### ITEMS
::::::::

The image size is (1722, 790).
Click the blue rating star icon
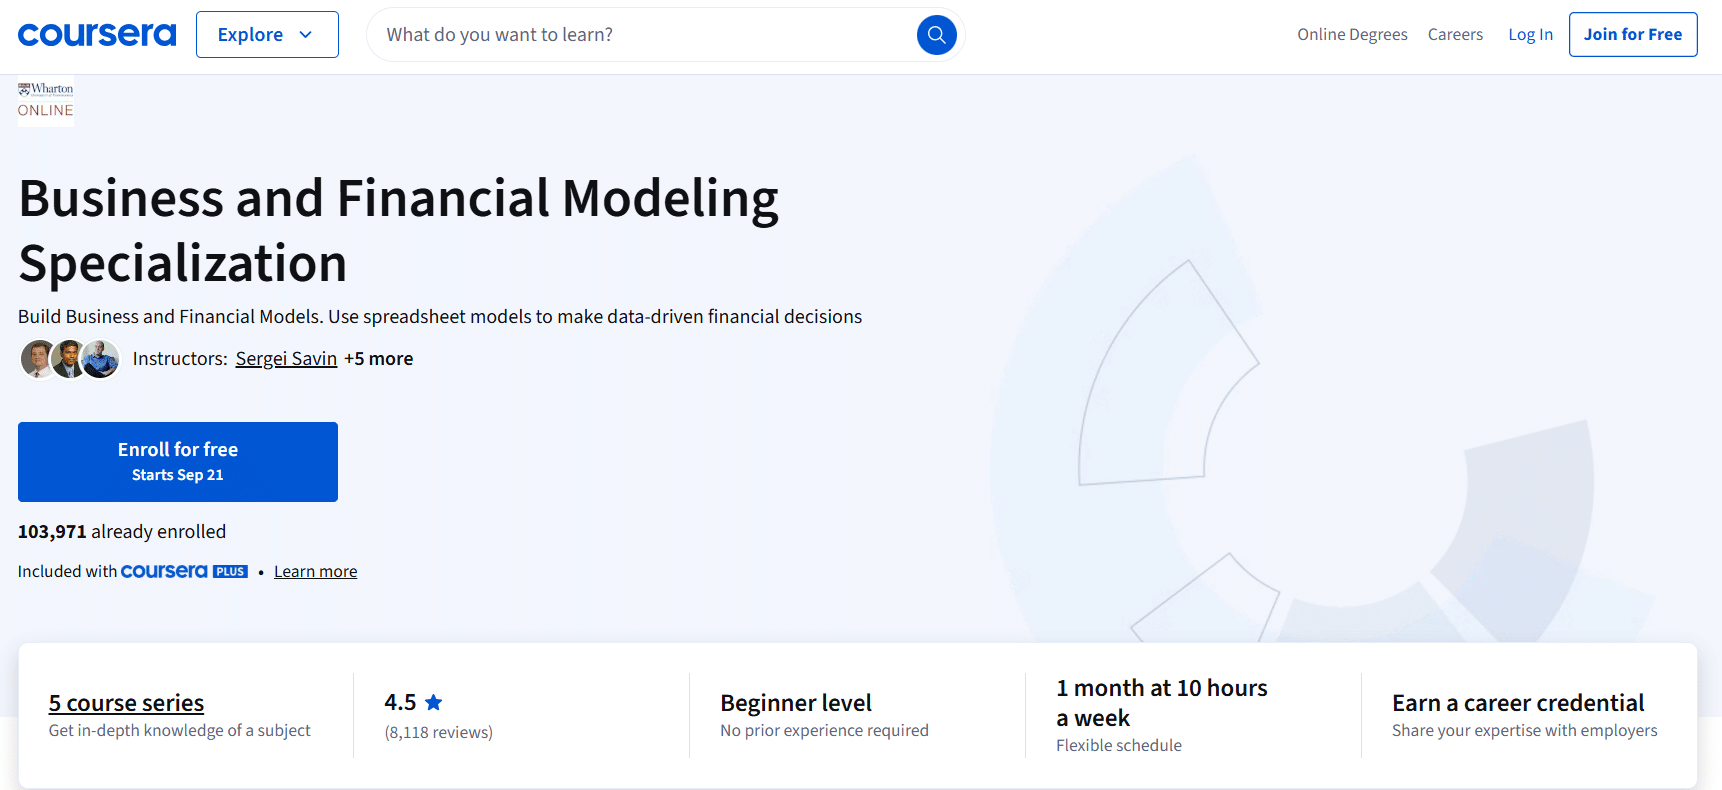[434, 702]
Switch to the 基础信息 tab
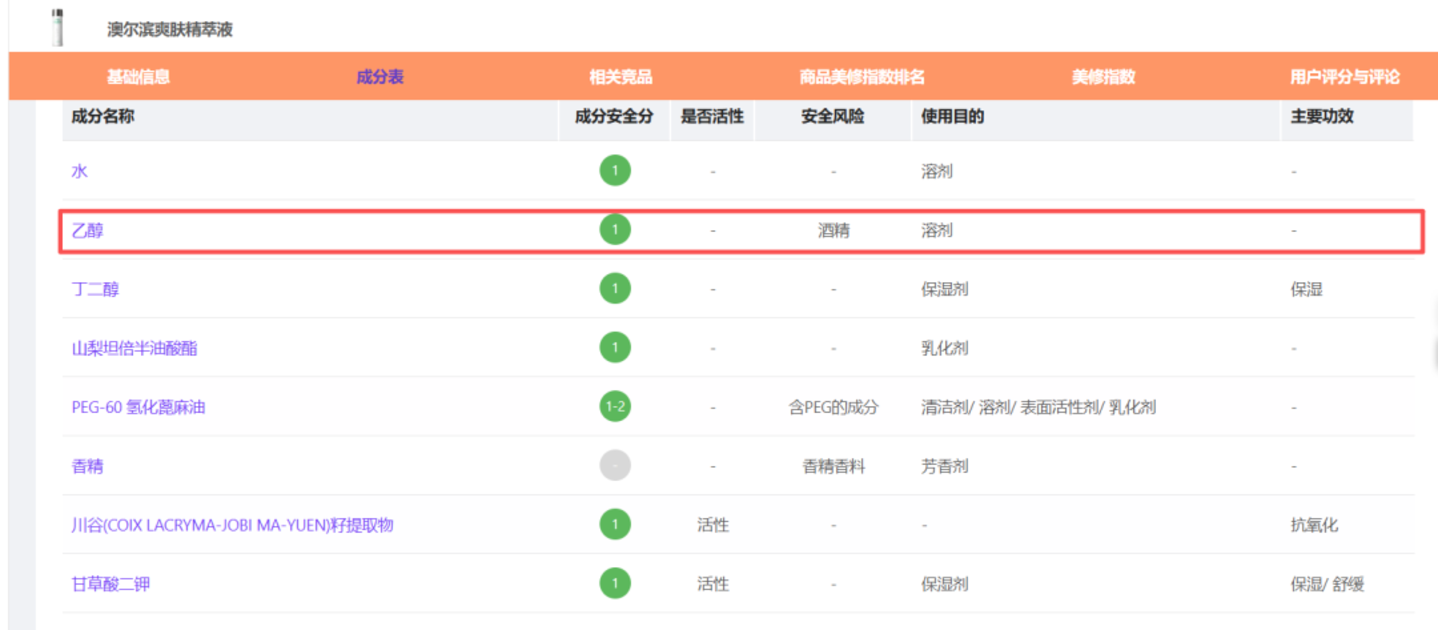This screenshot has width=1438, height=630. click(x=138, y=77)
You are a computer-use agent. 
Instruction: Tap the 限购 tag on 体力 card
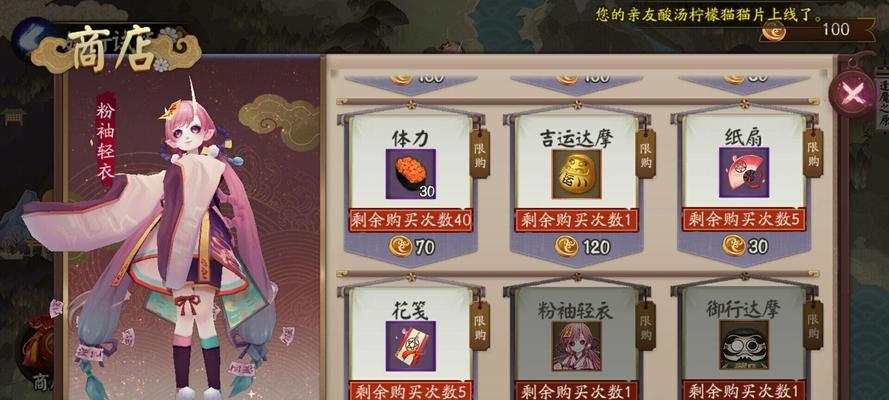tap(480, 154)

::::::::

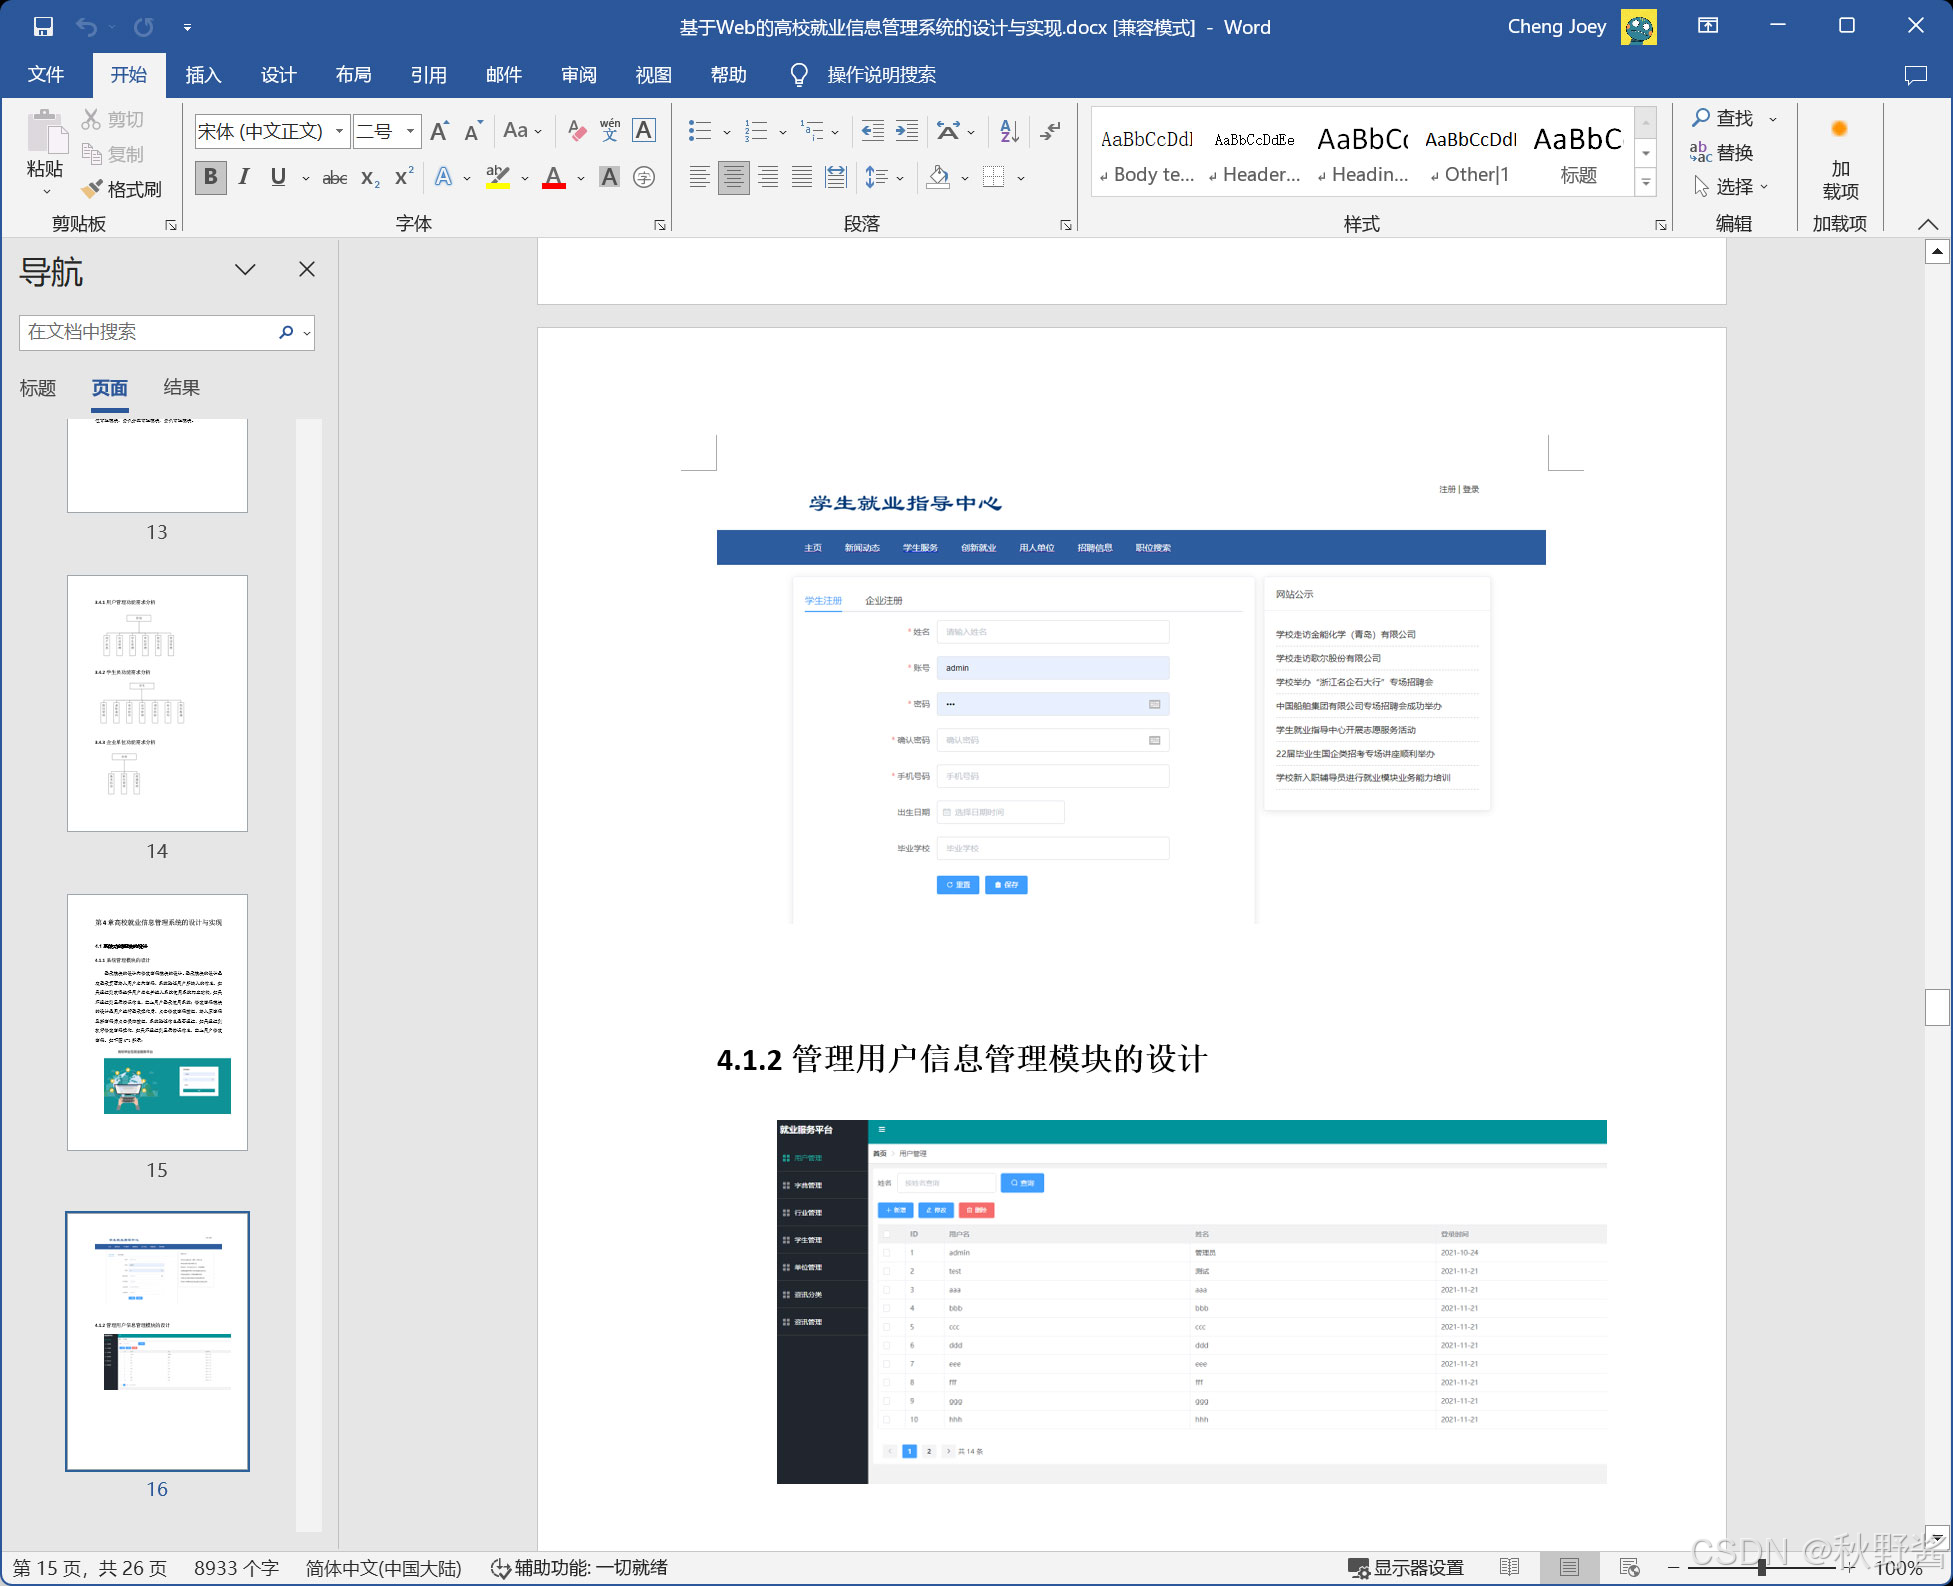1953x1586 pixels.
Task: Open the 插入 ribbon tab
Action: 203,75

::::::::

### INSTRUCTION
Write out everything from the line containing "The image size is (1722, 790)." down to the line containing "tap(480, 154)", swapping "icon" for "button" and leaving the rest unchanged. Leave out the pictures.

### IN RESPONSE
The image size is (1722, 790).
Click the blue rating star button
[434, 702]
Switch to the 基础信息 tab
This screenshot has width=1438, height=630. click(x=138, y=77)
You are a computer-use agent. 
Instruction: Tap the 限购 tag on 体力 card
tap(480, 154)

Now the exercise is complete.